Ok, but it does mean that if you have a mobile setting, wards can't just be placed on "places". E.g. one effectively can't ward a ship's cabin against demons, or against vermin. One cannot ward a chest against demons, or vermin, unless the chest is left undisturbed. Also, again, one cannot protect with an Aegis a covenant on a floating island like Delos.

I'm just trying to understand: what's the purpose of this explicit provision against wards on moving containers? It seems it should be a game balance issue, because it certainly adds complexity, it certainly removes play options, and probably removes "mythic-ness". But I don't see any particular balance issue.
EDIT: or perhaps the "afterimage effect" is what you are after? There's some reason for having the physical space that was occupied by the chest, when the chest was warded, remain warded after the chest is moved and possibly destroyed? I don't know, I just fail to see where's the snag.

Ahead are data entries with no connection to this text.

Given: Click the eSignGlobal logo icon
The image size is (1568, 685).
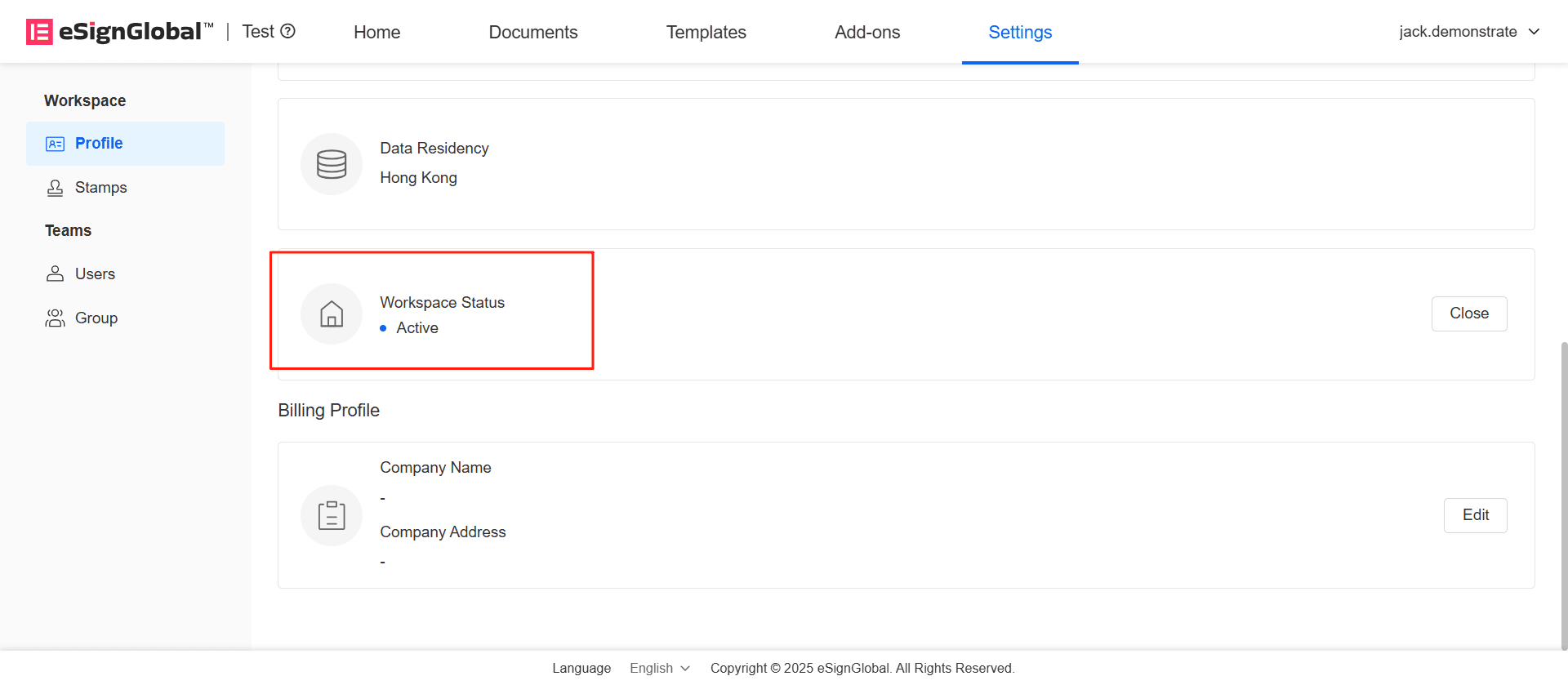Looking at the screenshot, I should tap(39, 32).
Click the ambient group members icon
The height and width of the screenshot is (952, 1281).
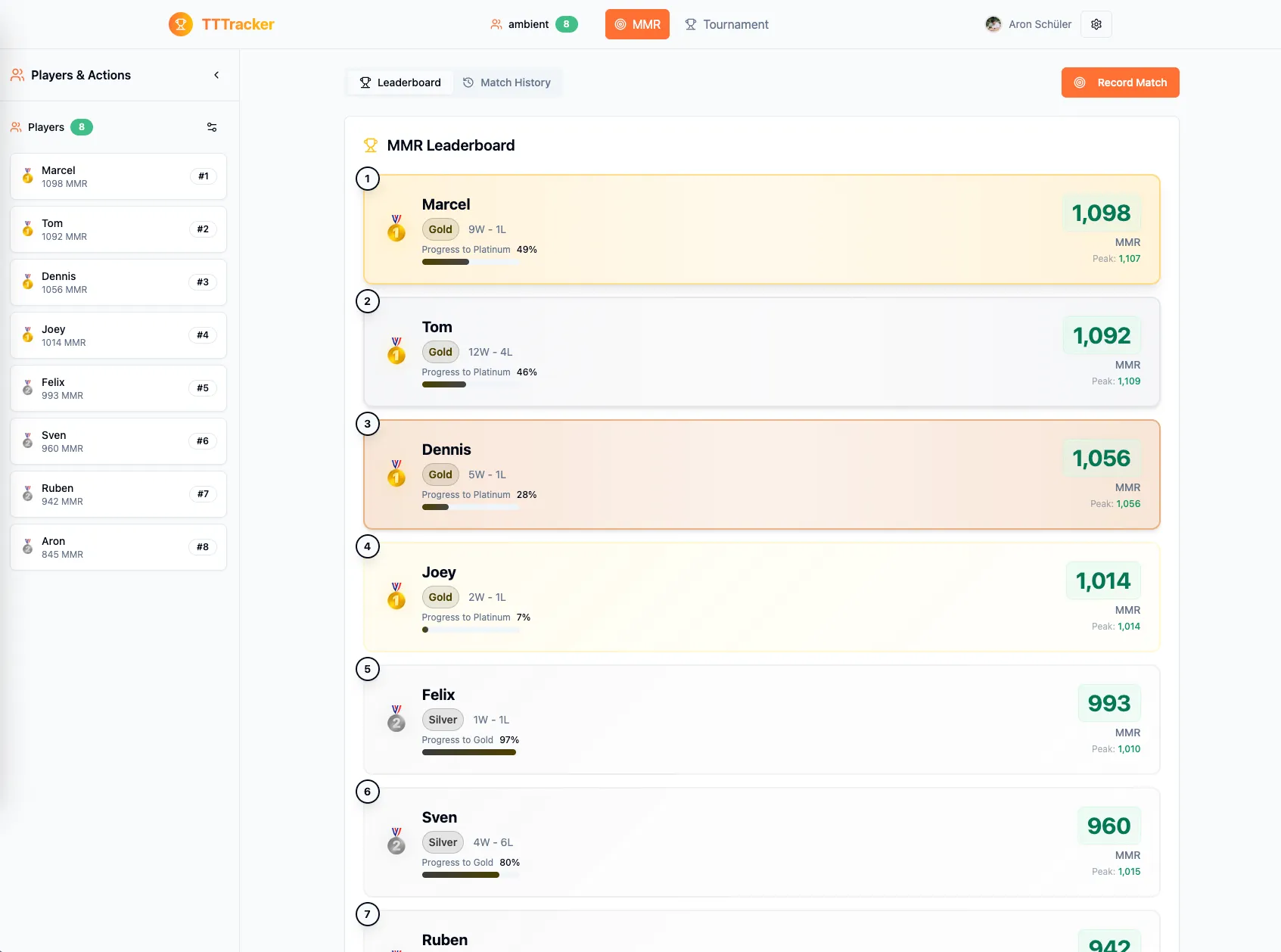pyautogui.click(x=496, y=24)
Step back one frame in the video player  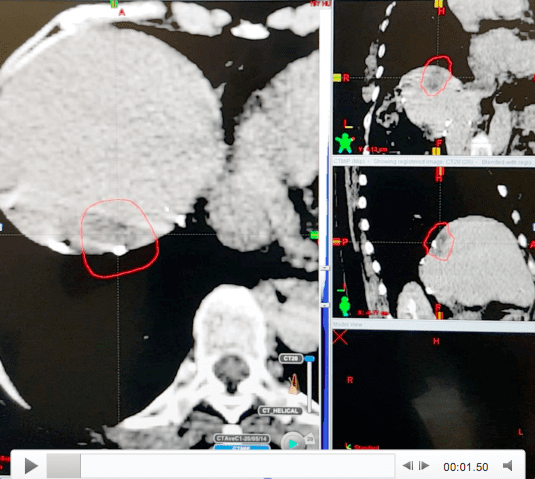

Looks pretty good. Much more overall consistency. I can think of a spell or two that will need to be added to the errata if this change goes through, but not many.

If Aegis of the Hearth is of the first kind, how come it affects creatures and spells trying to enter the Aegis well after it has been cast?
Wards protecting against things entering the warded structure (like typical ring/circle wards do) do not seem to fit into this framework either since they work just fine against creatures that never were inside the circle at any time.

What is the reason for having some spells not move with their container? What problem is that intended to fix?

So, draw a circle inside your lab, cast your spell, take a walk and leave your circle there sustaining your permanent effect on you?

It is meant to be thus:

The effect does not target "creatures and spells trying to enter the wards or Aegis".

Unless a real lab rat, your apprentice or your enemy's familiar breaks it ... by accident or intentionally.

As stated above one could use a touch, non-ring duration, individual ward on a chest. Opening the chest may break the ward, YSMV, but a demon or rat affected by the ward could not open or gnaw their way in. A ward of this sort could be enchanted into the onject.

Edited to erase a lot of words caused by my misreading of one word in a post.

These are not the droids you are looking for, carry on.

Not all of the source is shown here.